Dank an die vielen treuen Autoren, Photographen, Helfer, Vorstandsmitglieder usw.: sie gaben dem « Cliärrwer Kanton » die nötige Ausstrahlung und Power. Hommage an alle.

In den Gründungsjahren des Vereins, insbesonders zu Beginn der 80er Jahre war die Situation an der Nordspitze besonders dramatisch. Die Stimmung, parallel zum Bevölkerungsrückgang, lag am Boden. Die Einwohnerzahl war damals auf das Niveau von 1821 (!) geschrumpft. Daß sich die Premierminister Pierre Werner und Jacques Santer nicht zu schade waren, uns mehrere Male zu empfangen, zeugt von deren Respekt unserer Vereinigung und dem Ösling gegenüber. Es waren fruchtbare und überaus nützliche Dialoge, Bausteine für die Zukunft.

Der Beschluß der aktuellen Regierung, die Nordstrasse zu bauen, beschert dem Ösling und dem gesamten Land neue Perspektiven. Ein völlig neues Luxemburg ist im Begriff zu entstehen. Ein Land wächst endlich zusammen.

Wie schon erwähnt, stellten wir im Jahre 1991 den Kanton Clerf ins Schaufenster. De Kanton Cliärref, e schéint Stéck Lëtzebuerg.
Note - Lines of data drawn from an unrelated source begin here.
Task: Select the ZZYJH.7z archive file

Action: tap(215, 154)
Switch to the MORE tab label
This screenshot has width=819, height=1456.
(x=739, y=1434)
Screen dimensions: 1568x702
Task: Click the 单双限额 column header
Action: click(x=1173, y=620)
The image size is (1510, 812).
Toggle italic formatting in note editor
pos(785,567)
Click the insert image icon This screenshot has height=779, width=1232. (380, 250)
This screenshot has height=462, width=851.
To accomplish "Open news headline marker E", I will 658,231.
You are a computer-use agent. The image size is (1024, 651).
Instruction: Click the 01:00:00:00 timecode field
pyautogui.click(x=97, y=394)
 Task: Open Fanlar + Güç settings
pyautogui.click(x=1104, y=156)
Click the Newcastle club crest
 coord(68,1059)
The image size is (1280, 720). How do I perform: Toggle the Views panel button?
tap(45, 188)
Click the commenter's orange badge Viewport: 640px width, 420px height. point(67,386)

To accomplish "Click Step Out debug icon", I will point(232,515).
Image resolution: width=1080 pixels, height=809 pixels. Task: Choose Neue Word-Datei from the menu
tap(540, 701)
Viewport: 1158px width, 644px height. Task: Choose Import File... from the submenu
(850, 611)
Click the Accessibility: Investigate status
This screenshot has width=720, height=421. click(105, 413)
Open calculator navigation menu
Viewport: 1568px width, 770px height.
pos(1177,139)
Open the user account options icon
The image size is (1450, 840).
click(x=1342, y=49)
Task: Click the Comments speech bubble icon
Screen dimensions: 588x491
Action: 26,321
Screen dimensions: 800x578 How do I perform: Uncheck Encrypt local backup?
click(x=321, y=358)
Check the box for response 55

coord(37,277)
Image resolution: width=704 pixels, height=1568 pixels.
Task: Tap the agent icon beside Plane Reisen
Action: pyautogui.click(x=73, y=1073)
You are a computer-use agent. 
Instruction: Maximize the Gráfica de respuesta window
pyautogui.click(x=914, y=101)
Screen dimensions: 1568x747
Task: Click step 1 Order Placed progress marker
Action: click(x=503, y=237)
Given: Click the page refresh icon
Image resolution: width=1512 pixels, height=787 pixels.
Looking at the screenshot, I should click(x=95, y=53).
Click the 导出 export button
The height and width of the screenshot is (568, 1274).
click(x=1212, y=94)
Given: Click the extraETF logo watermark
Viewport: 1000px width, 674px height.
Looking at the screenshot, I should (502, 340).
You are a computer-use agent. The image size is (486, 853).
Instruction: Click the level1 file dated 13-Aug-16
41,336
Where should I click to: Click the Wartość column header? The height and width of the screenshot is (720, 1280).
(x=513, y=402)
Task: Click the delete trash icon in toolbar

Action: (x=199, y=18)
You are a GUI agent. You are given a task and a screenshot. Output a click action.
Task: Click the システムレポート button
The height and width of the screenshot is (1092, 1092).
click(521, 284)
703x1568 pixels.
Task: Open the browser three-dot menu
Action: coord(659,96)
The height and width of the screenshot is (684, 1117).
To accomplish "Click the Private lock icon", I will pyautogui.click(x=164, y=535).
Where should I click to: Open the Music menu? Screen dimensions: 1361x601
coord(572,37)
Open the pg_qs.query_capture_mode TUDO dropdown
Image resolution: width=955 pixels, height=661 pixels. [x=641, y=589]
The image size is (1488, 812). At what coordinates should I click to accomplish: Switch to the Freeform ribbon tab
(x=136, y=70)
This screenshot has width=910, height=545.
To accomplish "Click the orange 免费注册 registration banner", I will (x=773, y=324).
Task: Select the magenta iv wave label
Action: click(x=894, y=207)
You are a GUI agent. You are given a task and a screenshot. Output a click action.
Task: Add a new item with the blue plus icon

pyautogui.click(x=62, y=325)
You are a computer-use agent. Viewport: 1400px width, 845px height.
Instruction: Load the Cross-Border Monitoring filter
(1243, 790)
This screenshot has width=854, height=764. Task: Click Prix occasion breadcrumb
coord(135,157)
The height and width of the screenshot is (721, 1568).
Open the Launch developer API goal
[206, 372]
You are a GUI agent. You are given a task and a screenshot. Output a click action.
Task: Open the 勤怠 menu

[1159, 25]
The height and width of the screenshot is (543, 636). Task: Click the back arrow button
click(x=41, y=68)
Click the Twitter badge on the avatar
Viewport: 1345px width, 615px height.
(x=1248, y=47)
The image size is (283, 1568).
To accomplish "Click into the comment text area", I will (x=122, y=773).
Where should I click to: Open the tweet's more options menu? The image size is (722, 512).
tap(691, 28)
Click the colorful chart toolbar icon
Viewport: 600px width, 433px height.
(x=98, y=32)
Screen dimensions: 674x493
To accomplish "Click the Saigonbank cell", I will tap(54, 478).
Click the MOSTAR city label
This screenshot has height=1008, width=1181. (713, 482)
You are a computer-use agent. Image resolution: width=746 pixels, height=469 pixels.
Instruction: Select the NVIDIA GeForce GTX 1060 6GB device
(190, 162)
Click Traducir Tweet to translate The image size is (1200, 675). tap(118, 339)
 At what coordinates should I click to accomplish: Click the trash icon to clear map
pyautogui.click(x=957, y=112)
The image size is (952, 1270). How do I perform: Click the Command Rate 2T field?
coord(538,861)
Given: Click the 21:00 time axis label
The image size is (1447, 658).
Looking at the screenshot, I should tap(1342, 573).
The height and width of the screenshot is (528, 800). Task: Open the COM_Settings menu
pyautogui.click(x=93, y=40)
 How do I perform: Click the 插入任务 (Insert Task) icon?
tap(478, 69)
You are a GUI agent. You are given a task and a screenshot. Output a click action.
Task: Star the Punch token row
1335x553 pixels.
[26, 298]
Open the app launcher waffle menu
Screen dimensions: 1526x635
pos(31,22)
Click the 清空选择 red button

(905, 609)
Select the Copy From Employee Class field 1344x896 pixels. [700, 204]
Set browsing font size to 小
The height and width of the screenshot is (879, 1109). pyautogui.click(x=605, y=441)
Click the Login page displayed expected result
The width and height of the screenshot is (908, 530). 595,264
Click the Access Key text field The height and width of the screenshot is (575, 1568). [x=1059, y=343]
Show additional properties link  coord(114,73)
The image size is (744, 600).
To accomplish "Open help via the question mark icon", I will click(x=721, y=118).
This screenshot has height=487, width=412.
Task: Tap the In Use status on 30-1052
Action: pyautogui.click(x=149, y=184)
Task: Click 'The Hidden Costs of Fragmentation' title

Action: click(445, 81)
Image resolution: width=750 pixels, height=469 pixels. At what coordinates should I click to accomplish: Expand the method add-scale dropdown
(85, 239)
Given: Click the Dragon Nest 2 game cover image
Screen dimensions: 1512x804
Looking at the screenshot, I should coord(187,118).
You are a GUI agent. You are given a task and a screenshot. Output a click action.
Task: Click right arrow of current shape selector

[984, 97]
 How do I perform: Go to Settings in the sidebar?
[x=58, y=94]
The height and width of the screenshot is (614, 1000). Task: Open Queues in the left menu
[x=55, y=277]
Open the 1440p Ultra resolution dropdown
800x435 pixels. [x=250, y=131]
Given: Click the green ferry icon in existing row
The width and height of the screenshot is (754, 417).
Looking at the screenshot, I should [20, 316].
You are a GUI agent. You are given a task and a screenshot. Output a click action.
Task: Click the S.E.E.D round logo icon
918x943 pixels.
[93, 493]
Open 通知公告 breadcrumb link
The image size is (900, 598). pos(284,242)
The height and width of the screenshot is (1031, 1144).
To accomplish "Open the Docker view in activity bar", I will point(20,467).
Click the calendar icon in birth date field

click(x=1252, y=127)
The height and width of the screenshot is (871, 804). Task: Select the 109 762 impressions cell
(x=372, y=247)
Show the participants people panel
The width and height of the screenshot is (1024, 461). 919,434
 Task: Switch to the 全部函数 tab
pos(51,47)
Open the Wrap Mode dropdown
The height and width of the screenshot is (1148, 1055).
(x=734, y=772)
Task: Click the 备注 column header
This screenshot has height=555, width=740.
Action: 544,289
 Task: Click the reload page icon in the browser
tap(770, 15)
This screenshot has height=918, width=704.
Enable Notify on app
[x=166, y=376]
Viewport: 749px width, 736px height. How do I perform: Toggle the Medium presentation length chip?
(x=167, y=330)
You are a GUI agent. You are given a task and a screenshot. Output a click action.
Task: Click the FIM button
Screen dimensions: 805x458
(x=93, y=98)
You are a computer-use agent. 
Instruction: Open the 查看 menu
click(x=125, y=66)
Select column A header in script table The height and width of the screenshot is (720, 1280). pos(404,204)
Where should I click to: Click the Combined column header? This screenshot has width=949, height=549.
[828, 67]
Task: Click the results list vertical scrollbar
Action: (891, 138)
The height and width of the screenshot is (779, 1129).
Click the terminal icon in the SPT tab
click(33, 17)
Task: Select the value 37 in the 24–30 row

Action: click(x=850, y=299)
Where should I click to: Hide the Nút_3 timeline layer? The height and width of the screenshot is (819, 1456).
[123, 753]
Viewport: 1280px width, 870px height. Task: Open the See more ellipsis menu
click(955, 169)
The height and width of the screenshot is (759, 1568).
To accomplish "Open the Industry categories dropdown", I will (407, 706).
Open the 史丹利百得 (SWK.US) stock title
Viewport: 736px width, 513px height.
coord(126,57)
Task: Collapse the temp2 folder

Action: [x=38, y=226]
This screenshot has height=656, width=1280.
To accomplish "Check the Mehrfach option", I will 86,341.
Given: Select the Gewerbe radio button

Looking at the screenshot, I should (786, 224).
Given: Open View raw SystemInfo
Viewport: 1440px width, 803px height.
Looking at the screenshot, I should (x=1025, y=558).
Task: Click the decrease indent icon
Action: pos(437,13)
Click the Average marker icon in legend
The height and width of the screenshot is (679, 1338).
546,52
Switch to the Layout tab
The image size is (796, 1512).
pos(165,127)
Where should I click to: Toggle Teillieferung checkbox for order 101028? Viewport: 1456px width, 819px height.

Eine imposante Schau. Viel Schönes wurde präsentiert, viel Kostbares, Kurioses und Rares. Aber eines sorgte für besonderes Aufsehen: die tausend Kinderphotos, die tausend Kinder des Kantons Clerf. Mit ihren großen Kinderaugen schauten sie in die Kamera. Die tausend Kinder, die damals, im Schuljahr 1990/91, die Spiel- und Primärschulen besuchten. Jedes Einzelne hat unser Kollege Francis Breyer damals photographiert. Und wir fragten: Wieviele dieser Kinder werden in 5, in 10, in 15 Jahren an der Nordspitze, im Ösling bleiben, bleiben können?

Wer weiß um die Antwort? Vielleicht kommt sie froh und hoffnungsvoll mit dem Wind, der in all den Jahrtausenden den Kreis der Erde umarmt, mal zärtlich sanft, mal leidenschaftlich vehement. Vielleicht steht sie aber auch in den Sternen, die Nacht für Nacht am Firmament stehen, und manchmal, wenn der Himmel über dem Ösling klar ist, wie ein Stück funkelnde Ewigkeit scheinen.